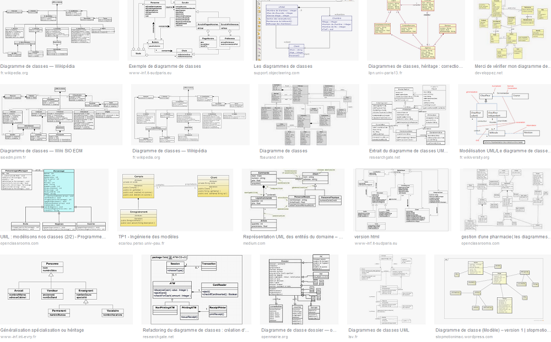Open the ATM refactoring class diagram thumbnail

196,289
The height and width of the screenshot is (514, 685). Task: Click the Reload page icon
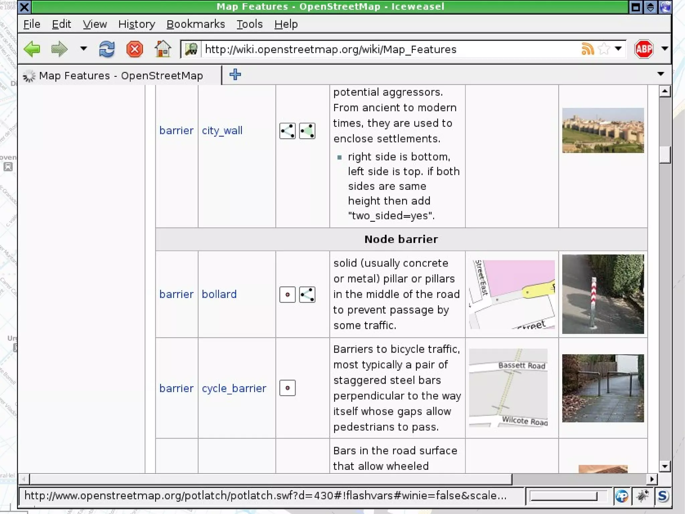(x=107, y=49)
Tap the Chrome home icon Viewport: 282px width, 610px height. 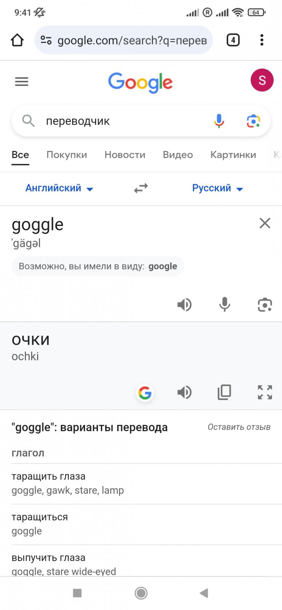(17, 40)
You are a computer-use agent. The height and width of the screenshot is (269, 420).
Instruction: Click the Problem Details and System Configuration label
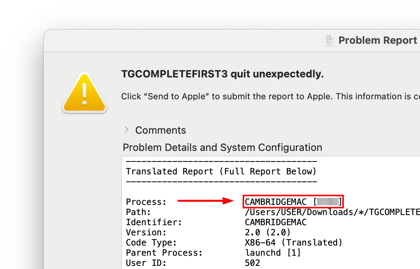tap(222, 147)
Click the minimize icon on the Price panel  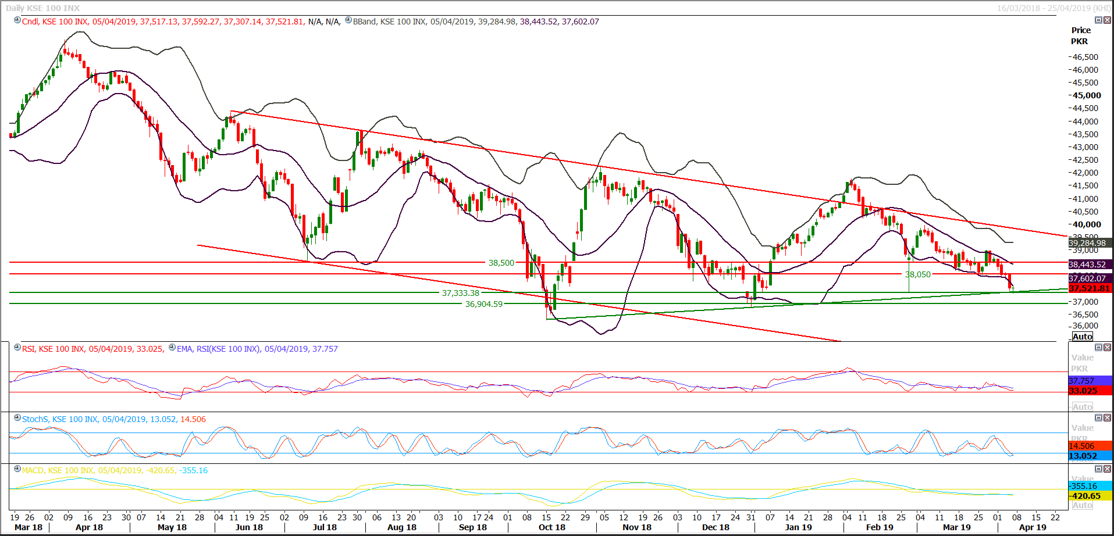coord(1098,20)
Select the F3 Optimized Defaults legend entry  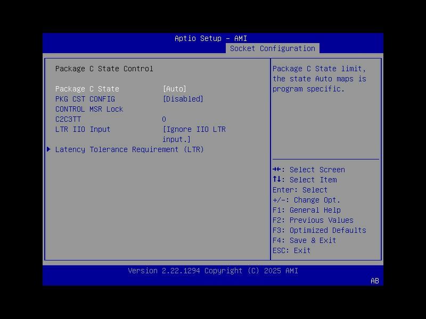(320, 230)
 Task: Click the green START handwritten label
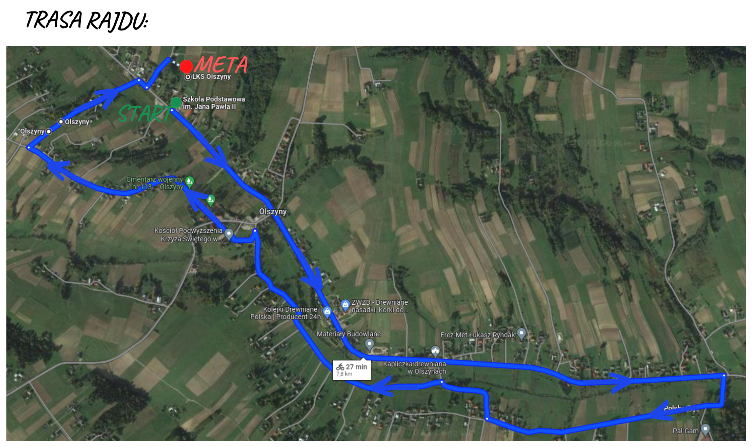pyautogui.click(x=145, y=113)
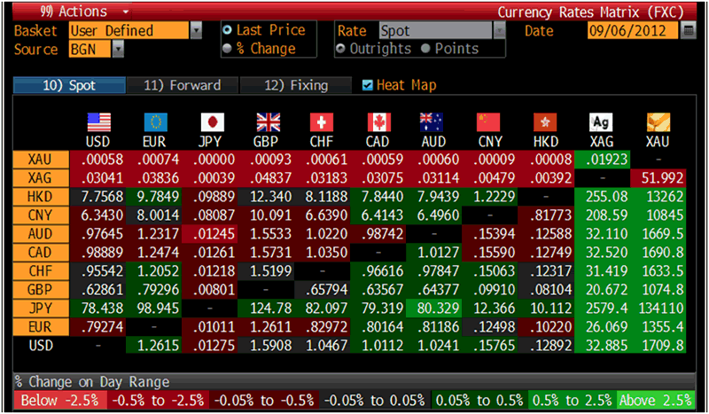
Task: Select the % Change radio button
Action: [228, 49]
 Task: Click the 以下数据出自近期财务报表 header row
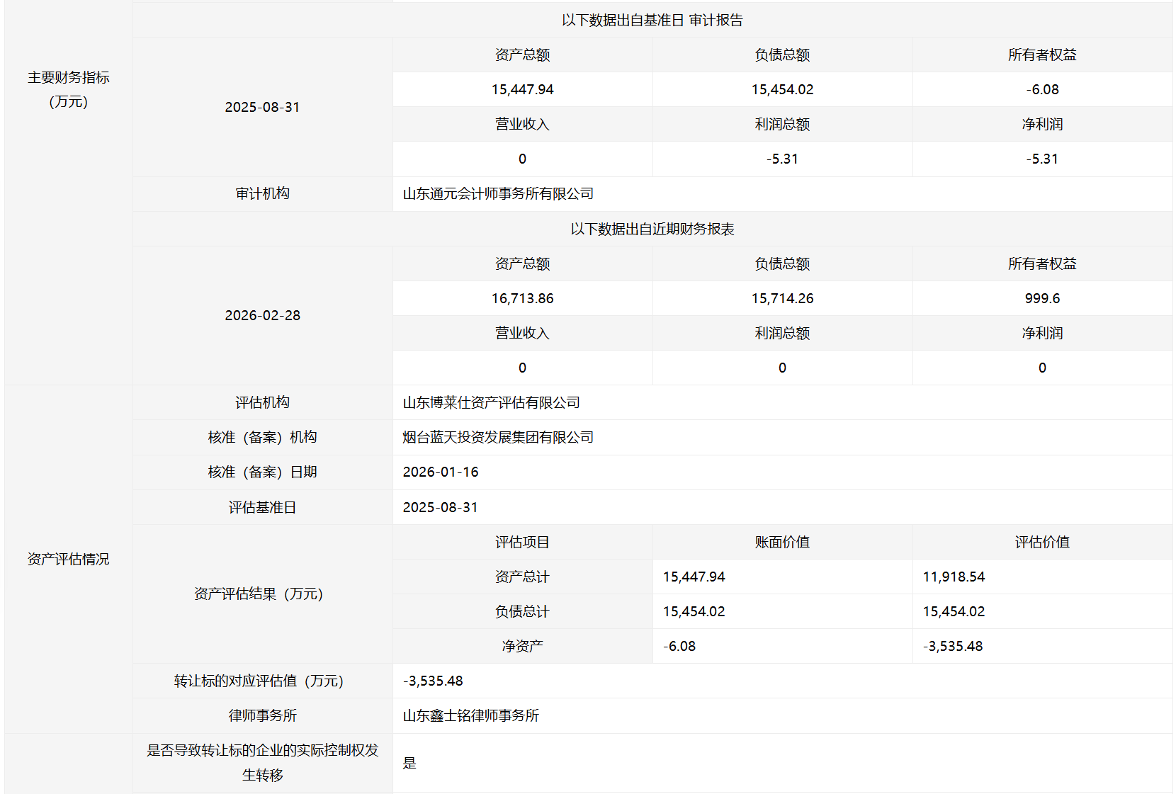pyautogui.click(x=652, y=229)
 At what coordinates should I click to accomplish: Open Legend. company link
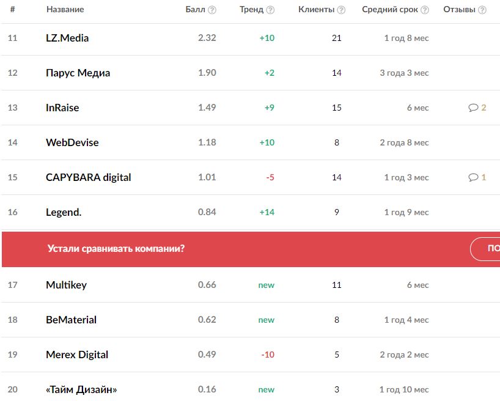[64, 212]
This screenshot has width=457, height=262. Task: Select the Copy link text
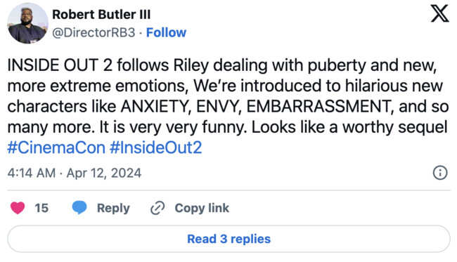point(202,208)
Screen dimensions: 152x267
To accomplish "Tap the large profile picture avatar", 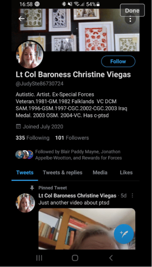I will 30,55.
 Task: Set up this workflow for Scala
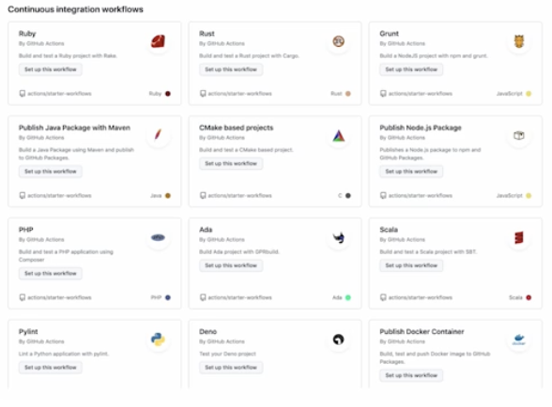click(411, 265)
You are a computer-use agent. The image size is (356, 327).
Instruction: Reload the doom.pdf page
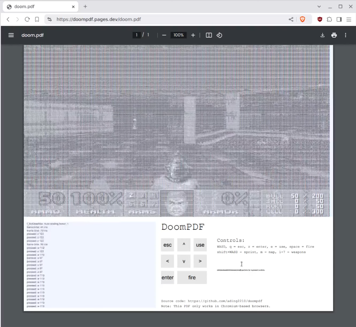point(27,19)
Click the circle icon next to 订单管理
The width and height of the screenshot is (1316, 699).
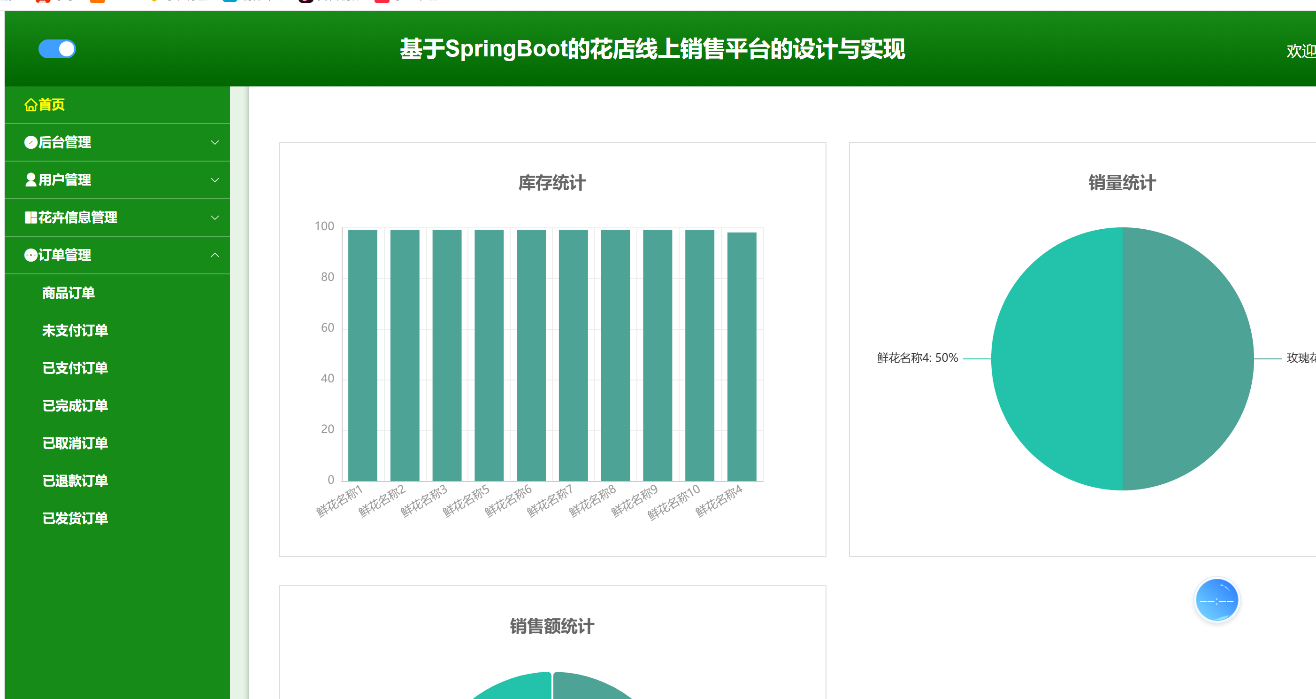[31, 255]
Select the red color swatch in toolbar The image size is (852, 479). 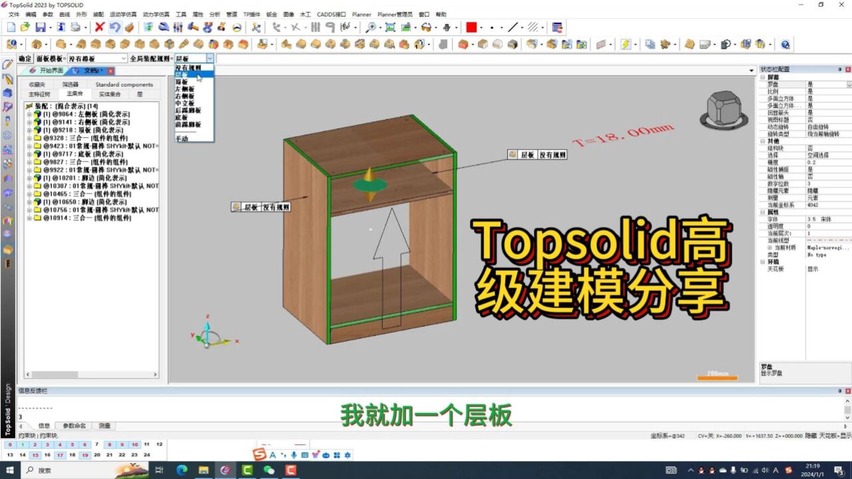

== To do ==
Please rewrite the listing from the line holding "Click the circle icon next to 订单管理" through the end of the listing, inclusive, replacing "red" with "blue" and changing nothing else. Leave the pictures out.

== Exercise response ==
Click the circle icon next to 订单管理
The width and height of the screenshot is (1316, 699).
[31, 255]
Select the blue color swatch in toolbar The image size is (852, 479). 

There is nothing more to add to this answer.